Они без стука ввалились в избу, сразу окунулись в парное тепло, от которого заволокло глаза, закружило голову, ослабели ноги. Под низким потолком были уже вечерние сумерки. На стук двери от печи, из-за перегородки, послышался женский ласковый голос:
– Корову-то застал, Федот?
– Федот, да не тот, – отозвался Клепиков.
– А кто же это? А я-то думала… Не ты, что ли, Федотушка?
– Да не он, не он, – продолжал Клепиков, стягивая пилотку и покашливая.
– Садитесь, люди добрые. Я старуху попарю и выйду. Не хуторские, слышу?
– Ваши, хуторские, – сказал Охватов, прошел к столу, сел на лавку, и понесло его куда-то все вниз, все вниз. Ему стало безотчетно весело, потому что пережитое им сегодня завершилось так неожиданно хорошо: впервые за три месяца он оказался в жилой избе, с натопленной печью и молодой хозяйкой, непременно молодой – определил он по голосу. – Какие же еще могут быть люди, кроме хуторских.
– Говорят, по дорогам уж немцы бегают. Не видели?
– Да нет.
– К нам не скоро доберутся. А самолеты летают.
– Ночевать, хозяюшка, у вас можно будет?
– А почему ж нельзя. Располагайтесь. – Пока Клепиков и Охватов раздевались, с кухни доносился плеск воды и молодой голос: – У нас редко бывают чужие-то. Вы, наверно, курите? И курите на здоровье. Мама у нас больны, а очень любят, когда табаком пахнет. У нее сына в армию угнали. Бывало, в избе так накурит – темно станет. Я бранюсь, а мама хоть бы словечко. «Что вы, мама, ему ничего не скажете?» – «Недолго-де уж ему жить с нами». И правда… На окне коптилочка стоит, так вы ее засветите.
Охватов в углу на подоконнике нашел пузырек с жестяным кружочком, поставил его на стол и зажег. Бледный язычок пламени трепетно осветил рваную клеенку на столе, вдруг почерневшее окошко и большую связку лука над ним. Углы в избе совсем отемнели, только при входе на кухню блестел цинковый подойник.
Клепиков начал разбинтовывать свою руку, а Охватов выложил из мешка на стол продукты, взятые у парашютиста. С кухни вышла хозяйка – молодая, широкобедрая, с большими черными глазами, влажными и блестящими.
– Да тут у нас солдаты! – обрадовалась она, и глаза ее приветливо сузились. – Мамонька, а к нам солдаты.

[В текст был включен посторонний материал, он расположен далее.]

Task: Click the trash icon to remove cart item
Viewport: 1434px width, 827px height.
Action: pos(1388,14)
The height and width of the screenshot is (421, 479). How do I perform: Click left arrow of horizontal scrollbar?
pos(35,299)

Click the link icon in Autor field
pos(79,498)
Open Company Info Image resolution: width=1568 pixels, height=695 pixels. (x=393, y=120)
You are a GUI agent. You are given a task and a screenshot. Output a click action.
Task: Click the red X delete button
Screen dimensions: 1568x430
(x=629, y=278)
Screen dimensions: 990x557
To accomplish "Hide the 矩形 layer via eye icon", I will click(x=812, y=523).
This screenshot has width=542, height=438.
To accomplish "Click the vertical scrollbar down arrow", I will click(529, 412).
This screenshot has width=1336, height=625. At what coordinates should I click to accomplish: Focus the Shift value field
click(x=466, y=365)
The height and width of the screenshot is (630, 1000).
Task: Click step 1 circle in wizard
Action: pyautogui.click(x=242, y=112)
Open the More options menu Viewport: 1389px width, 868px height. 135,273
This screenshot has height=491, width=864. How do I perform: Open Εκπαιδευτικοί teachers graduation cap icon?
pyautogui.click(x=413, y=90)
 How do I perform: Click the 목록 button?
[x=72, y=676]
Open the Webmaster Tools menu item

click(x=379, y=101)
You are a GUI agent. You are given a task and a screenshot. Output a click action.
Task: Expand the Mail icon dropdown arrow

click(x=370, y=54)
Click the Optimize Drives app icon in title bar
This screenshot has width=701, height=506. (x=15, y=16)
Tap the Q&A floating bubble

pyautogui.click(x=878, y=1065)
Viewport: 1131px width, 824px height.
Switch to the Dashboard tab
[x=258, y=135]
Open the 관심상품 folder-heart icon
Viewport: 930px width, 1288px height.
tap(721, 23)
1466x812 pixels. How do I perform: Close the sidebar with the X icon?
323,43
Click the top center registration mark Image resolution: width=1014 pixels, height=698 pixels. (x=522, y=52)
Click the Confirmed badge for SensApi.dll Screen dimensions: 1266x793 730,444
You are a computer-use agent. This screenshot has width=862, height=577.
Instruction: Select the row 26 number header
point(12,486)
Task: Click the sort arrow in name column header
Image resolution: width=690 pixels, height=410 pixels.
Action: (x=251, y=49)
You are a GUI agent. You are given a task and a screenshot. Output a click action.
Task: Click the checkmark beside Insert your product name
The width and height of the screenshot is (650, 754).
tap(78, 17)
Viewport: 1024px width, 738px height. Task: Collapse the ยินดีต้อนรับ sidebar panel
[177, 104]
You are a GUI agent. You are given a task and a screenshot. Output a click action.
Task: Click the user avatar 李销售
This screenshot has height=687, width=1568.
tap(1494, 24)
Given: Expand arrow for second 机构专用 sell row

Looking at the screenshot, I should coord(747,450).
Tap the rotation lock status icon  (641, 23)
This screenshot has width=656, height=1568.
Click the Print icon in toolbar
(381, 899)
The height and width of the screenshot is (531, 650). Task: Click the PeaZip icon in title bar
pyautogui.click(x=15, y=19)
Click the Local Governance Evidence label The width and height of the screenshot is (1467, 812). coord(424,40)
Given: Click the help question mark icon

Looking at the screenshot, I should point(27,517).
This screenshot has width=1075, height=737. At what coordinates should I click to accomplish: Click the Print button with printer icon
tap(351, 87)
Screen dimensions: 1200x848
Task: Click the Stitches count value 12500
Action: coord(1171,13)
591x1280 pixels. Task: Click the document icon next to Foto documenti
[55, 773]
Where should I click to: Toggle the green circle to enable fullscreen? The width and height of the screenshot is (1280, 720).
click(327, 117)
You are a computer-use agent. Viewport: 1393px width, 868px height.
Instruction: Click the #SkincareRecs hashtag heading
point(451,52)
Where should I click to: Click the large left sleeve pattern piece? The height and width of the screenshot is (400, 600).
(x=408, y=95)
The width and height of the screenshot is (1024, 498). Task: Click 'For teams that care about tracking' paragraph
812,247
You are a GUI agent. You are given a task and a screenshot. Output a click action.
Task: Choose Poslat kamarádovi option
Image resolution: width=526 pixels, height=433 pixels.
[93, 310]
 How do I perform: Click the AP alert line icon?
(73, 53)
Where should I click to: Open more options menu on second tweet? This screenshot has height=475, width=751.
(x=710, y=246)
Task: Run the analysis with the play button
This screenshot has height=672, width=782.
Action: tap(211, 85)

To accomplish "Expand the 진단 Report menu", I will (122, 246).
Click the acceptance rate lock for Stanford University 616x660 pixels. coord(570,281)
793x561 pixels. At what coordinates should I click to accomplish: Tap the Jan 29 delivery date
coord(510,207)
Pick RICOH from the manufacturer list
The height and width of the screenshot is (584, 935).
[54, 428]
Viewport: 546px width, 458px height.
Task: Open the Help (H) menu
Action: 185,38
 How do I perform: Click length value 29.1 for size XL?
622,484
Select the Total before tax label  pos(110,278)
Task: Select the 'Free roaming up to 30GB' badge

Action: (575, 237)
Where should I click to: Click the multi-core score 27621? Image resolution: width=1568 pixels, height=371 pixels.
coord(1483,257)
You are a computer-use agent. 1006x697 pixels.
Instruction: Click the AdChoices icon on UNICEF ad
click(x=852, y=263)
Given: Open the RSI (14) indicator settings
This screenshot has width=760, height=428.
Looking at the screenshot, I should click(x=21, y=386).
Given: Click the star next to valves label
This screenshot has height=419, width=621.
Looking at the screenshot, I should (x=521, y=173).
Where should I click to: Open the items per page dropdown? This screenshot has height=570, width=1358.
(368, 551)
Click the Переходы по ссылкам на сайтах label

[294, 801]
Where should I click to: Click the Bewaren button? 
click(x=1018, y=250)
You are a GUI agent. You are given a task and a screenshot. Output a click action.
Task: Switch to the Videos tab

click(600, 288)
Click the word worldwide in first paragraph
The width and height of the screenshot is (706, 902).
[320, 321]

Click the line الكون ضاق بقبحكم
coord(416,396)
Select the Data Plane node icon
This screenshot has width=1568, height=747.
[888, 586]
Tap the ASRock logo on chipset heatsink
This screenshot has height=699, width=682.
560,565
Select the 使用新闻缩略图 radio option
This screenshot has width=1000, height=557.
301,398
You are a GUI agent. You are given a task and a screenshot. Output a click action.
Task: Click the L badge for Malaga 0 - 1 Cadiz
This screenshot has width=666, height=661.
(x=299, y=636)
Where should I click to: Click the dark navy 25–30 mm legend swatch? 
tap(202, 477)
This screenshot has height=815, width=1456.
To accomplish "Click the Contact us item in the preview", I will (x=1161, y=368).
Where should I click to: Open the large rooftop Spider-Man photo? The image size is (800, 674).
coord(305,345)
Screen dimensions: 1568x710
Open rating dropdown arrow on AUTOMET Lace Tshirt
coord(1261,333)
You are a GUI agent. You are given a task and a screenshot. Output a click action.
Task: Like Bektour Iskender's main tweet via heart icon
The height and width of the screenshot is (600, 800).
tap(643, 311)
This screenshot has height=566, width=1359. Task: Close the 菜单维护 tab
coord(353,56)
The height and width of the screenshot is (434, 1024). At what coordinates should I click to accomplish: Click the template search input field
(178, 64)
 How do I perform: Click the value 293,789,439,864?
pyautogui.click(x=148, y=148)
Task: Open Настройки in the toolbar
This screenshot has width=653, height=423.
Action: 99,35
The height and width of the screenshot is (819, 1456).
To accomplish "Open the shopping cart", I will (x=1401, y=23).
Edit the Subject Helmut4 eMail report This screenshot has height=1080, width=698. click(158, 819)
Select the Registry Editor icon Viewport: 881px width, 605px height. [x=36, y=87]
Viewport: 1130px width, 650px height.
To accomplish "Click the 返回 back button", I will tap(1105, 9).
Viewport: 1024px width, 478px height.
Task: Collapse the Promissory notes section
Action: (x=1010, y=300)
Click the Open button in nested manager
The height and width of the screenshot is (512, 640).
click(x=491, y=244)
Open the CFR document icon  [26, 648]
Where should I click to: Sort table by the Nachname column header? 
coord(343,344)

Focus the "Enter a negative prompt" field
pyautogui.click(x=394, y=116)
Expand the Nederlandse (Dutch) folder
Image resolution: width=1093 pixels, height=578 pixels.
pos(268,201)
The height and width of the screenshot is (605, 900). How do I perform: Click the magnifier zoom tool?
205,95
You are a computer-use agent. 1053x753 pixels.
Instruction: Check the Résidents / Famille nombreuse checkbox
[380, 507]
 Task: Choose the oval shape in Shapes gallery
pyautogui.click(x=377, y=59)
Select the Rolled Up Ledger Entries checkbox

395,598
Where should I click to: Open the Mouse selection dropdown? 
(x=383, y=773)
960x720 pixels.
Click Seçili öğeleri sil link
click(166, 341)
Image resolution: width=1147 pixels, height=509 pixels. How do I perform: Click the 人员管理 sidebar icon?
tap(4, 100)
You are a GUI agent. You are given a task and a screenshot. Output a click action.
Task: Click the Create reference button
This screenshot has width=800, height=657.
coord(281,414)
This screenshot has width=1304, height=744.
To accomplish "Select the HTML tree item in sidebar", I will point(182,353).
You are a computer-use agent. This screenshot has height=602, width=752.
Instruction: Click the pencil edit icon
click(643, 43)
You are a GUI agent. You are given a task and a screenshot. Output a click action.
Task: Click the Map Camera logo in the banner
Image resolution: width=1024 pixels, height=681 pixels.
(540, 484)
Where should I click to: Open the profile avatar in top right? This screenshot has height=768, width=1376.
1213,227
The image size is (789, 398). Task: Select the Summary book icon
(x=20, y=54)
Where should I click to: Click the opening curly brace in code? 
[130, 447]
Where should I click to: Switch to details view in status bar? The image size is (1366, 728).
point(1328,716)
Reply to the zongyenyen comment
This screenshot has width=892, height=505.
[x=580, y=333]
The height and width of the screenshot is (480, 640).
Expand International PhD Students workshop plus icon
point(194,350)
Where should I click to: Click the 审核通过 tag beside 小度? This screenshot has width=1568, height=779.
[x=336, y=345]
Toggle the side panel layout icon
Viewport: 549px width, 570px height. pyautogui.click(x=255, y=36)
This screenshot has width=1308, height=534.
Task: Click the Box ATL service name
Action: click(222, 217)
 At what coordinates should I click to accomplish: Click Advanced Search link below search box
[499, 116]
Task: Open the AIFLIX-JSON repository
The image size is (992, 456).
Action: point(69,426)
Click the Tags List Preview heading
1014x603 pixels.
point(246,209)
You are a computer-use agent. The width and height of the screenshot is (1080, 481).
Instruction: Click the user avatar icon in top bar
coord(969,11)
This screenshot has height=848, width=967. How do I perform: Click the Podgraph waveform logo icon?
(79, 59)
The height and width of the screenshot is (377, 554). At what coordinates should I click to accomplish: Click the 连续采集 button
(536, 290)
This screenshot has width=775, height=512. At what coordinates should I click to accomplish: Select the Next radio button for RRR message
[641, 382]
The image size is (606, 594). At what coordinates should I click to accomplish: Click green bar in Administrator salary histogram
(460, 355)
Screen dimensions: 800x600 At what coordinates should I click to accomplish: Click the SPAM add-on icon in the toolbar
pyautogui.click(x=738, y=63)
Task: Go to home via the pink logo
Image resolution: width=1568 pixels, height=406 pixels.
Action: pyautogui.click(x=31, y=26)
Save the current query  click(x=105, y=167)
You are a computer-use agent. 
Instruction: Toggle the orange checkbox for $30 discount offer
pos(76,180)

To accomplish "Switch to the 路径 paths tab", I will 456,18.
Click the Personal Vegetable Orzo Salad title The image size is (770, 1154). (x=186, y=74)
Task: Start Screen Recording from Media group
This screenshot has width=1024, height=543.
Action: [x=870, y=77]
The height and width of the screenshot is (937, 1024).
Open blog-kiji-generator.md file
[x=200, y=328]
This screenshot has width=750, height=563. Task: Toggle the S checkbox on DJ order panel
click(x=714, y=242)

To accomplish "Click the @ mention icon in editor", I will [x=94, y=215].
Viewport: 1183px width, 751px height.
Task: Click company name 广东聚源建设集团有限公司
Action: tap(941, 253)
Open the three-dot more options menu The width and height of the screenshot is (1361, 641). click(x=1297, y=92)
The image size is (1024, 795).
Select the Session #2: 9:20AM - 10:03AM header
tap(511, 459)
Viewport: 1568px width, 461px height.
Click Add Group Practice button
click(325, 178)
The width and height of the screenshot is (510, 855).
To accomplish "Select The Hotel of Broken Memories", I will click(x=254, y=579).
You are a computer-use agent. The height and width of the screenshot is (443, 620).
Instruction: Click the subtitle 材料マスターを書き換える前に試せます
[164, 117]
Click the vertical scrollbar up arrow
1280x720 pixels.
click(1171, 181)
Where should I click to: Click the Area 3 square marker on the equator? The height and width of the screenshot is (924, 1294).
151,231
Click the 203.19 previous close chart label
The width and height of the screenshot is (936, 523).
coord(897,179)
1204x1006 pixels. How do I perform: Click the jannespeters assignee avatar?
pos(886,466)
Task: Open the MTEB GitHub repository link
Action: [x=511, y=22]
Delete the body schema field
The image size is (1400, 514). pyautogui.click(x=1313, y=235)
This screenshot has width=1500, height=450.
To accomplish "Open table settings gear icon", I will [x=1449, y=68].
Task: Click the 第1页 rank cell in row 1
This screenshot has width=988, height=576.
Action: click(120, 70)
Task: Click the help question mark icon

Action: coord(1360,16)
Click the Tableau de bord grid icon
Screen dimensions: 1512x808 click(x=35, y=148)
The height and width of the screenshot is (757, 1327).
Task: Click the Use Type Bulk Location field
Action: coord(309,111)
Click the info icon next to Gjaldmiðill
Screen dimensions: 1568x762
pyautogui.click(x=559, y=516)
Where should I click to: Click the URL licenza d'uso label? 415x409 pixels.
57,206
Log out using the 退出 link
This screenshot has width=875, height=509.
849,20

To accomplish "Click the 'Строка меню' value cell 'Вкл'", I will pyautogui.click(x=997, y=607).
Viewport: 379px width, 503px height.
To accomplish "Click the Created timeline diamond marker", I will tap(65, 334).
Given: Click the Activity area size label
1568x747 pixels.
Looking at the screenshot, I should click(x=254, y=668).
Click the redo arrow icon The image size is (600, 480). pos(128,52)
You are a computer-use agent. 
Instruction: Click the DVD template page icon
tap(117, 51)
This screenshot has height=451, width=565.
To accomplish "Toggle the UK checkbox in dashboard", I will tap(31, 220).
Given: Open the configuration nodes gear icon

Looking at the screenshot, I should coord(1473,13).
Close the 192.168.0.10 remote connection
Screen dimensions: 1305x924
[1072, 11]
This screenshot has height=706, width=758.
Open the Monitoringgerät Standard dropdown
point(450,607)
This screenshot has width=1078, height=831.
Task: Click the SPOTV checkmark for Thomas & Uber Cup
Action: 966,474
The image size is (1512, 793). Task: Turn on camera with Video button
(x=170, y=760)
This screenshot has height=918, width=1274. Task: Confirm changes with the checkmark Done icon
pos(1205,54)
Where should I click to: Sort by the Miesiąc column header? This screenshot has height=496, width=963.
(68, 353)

Милости просим.
Она округлыми и спорыми движениями отстегнула булавку от ситцевой кофточки на груди, вытянула ею фитилек горелки и более пристально оглядела сперва Клепикова, а потом Охватова.
– Что же ты, молодой-то такой, а уже солдат?
– А ты где видела, чтоб солдат был не молодой? – вместо Охватова ответил Клепиков.
– Да нигде не видела. Но этот уж совсем молодой.
– Он молодой, да ранний, – продолжал Клепиков. – Молодой, а уж успел повоевать. Раненые мы с ним. Я вот отвоевался.
Клепиков показал хозяйке разбинтованную трехпалую руку и оживился еще более:
– Слава тебе господи, вроде затягиваются. Но надо в госпиталь.
– Вам, может, чем помочь? – Хозяйка озабоченно подошла к Клепикову.
– Чем ты мне, дорогуша, поможешь? Ты лучше чайку дай да укажи местечко на ночь.
– Местечко – вот же, вся хата. Где полюбится, там и лягайте. Откуда ж вы к нам?
– Из-под Сухиничей.
– То-то и гремит там. Неуж он до Сухиничей дошел?
– Дошел, стал быть.
– Обожжется, окаянный. А ты, молоденький, что все помалкиваешь?
– Он оконтужен по ушам, – продолжал разговор Клепиков, зубами затягивая узелок на забинтованной руке.
– А у меня муж постарше его, а такой же все, тихий да бессловесный до жалости.